It might be possible, because of the non-contributivity of
intermediate nodes, that update messages could be applied one after
the other without the Delivery Service having to reject any handshake
message, which would make MLS more resilient regarding the
concurrency of handshake messages. The Messaging system can decide
to choose the order for applying the state changes. Note that there
are certain cases (if no total ordering is applied by the Delivery
Service) where the ordering is important for security, ie. all
updates must be executed before removes.
Regardless of how messages are kept in sequence, implementations MUST
only update their cryptographic state when valid handshake messages
are received. Generation of handshake messages MUST be stateless,
since the endpoint cannot know at that time whether the change
implied by the handshake message will succeed or not.
8.1. Server-Enforced Ordering
With this approach, the delivery service ensures that incoming
messages are added to an ordered queue and outgoing messages are
dispatched in the same order. The server is trusted to resolve
conflicts during race-conditions (when two members send a message at
the same time), as the server doesn't have any additional knowledge
thanks to the confidentiality of the messages.

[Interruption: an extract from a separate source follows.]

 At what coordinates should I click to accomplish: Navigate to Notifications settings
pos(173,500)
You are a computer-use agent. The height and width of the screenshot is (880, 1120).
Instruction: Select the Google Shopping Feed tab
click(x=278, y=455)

Messages should have a counter field sent in clear-text that can be
checked by the server and used for tie-breaking. The counter starts
at 0 and is incremented for every new incoming message. If two group
members send a message with the same counter, the first message to
arrive will be accepted by the server and the second one will be
rejected. The rejected message needs to be sent again with the
correct counter number.
To prevent counter manipulation by the server, the counter's
integrity can be ensured by including the counter in a signed message
envelope.
This applies to all messages, not only state changing messages.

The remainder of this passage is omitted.